Information shown:
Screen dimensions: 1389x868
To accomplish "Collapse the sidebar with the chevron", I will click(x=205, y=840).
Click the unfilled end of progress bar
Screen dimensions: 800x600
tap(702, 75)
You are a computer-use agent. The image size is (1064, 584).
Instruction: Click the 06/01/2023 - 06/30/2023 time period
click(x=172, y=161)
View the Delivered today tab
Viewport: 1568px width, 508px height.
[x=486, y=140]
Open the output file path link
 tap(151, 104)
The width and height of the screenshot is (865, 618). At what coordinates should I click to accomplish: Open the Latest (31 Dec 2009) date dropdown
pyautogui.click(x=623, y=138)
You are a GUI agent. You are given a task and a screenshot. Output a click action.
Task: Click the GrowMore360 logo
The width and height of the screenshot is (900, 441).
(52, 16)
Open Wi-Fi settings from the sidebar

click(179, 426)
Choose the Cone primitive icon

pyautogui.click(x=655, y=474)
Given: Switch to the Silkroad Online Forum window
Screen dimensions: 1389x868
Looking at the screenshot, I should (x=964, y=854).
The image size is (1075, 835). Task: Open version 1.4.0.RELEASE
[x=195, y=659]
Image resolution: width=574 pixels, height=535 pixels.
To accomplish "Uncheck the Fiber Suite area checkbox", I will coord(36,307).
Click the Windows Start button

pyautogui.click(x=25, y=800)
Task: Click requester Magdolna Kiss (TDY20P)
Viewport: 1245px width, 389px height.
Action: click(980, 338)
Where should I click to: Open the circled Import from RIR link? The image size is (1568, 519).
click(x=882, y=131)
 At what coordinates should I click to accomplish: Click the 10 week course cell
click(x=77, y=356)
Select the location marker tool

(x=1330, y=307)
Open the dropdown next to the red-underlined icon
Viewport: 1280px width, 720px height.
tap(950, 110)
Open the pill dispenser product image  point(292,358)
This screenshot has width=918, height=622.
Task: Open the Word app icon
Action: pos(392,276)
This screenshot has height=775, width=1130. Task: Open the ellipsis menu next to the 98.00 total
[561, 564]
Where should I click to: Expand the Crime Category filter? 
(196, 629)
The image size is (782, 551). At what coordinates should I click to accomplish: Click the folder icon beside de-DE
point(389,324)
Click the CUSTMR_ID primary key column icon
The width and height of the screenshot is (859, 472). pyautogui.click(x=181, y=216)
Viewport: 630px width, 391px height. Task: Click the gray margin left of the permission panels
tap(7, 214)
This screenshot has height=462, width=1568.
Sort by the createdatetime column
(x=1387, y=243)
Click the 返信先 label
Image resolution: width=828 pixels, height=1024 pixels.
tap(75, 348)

Action item: Go through the material and copy each line in which the word "agent" occurs.

Exercise solution:
You are a computer-use agent. The image size is (1064, 584).
You are a GUI agent. You are given a task and a screenshot. Output a click action.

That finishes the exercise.